(Beginning of Source information)
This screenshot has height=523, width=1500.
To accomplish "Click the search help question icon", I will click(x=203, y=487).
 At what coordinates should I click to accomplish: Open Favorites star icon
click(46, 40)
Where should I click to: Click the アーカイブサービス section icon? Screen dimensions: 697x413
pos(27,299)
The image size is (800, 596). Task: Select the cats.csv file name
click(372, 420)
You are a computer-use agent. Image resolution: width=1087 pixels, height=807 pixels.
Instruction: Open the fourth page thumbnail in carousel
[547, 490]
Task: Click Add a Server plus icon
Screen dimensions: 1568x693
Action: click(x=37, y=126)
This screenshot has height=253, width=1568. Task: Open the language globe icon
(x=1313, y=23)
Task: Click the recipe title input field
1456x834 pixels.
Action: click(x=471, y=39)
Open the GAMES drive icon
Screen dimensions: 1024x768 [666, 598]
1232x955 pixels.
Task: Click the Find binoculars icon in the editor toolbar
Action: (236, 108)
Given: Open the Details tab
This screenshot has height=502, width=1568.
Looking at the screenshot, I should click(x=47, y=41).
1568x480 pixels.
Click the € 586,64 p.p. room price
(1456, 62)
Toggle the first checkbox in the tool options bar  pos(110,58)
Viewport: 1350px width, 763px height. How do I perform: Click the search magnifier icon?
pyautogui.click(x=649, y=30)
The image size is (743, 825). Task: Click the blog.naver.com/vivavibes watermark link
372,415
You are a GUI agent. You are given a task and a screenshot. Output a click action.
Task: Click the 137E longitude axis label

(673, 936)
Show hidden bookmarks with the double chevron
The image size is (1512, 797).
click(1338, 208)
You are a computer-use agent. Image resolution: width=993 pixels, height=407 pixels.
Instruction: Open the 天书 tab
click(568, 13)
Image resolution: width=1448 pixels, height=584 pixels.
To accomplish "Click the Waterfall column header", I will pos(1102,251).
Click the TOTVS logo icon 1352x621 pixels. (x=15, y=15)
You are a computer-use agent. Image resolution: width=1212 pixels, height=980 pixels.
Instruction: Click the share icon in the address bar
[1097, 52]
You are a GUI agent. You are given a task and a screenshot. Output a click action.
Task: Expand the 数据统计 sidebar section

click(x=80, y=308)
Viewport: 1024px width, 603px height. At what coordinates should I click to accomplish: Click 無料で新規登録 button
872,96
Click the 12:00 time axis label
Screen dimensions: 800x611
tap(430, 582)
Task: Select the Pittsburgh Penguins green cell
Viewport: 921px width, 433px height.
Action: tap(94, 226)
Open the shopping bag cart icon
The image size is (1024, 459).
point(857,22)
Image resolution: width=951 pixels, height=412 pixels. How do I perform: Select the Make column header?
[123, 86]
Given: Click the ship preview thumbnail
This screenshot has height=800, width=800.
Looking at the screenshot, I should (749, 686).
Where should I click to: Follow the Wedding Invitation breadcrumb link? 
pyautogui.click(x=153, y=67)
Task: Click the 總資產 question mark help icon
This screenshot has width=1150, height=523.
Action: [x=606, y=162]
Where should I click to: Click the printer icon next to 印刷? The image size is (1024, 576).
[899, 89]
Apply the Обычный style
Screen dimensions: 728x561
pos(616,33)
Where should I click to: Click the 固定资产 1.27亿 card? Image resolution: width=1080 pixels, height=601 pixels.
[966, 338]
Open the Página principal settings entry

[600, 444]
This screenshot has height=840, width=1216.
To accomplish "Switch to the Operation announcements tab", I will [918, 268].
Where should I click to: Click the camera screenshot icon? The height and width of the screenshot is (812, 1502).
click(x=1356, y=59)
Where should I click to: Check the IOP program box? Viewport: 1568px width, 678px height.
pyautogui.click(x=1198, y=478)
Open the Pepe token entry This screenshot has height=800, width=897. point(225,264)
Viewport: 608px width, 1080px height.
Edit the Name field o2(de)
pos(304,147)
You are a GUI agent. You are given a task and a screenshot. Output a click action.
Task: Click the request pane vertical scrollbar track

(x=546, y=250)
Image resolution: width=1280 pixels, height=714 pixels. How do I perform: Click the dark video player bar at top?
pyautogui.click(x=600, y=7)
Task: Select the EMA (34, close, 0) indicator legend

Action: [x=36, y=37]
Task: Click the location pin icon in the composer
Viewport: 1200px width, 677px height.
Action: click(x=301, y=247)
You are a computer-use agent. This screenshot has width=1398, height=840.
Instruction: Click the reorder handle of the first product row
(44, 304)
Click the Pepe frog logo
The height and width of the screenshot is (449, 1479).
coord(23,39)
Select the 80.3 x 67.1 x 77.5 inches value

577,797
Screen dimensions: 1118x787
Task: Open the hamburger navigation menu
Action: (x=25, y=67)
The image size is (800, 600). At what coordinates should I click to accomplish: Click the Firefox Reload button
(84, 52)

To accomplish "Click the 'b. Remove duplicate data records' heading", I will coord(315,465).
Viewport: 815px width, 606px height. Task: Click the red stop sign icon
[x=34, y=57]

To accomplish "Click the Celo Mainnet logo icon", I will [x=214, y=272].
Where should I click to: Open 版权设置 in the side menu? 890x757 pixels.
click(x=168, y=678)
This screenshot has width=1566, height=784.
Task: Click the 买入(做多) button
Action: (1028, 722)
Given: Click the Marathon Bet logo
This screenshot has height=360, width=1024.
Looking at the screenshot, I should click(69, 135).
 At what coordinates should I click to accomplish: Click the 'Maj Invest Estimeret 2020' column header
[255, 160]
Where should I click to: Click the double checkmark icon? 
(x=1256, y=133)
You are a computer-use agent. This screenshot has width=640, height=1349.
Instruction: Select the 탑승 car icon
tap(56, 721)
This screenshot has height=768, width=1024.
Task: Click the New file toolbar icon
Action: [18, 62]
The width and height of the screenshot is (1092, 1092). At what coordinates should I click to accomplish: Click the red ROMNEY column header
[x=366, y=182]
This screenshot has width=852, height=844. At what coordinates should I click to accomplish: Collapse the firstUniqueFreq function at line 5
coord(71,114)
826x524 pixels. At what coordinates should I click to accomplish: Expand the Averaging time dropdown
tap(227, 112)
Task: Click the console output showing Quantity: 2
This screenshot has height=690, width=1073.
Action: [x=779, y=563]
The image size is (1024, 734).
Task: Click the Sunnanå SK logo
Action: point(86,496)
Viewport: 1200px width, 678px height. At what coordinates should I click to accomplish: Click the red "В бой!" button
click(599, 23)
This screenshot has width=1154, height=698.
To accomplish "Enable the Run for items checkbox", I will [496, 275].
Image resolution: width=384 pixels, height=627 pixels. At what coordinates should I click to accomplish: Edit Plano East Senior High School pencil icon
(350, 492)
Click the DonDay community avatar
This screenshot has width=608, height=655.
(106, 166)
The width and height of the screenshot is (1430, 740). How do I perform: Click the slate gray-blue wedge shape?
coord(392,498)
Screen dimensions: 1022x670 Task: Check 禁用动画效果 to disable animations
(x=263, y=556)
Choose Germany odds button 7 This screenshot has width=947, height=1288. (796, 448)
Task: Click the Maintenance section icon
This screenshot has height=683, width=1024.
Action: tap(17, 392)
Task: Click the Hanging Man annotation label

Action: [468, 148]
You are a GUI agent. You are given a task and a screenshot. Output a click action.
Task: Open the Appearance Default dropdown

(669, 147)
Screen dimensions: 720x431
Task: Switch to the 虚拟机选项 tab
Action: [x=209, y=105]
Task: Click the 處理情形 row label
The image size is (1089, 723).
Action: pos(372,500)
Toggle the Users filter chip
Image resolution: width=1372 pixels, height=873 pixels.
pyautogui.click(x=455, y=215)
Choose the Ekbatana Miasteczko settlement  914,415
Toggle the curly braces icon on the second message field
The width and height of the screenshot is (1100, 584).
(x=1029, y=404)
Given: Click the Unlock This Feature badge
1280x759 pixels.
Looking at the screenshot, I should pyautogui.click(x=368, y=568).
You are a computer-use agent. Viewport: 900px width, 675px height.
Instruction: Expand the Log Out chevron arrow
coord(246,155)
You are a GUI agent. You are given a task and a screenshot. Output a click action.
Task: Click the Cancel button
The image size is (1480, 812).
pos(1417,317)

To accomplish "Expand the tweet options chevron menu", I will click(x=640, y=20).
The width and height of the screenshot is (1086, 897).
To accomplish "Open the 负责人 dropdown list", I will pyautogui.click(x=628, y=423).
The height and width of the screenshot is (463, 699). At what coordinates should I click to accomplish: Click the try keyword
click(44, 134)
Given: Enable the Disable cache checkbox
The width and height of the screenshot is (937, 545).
(End of Source information)
■ Task directions
Which of the lines above include the string "options"? Pick them out and copy them.

■ Exercise output
Toggle the first checkbox in the tool options bar  pos(110,58)
To accomplish "Expand the tweet options chevron menu", I will click(x=640, y=20).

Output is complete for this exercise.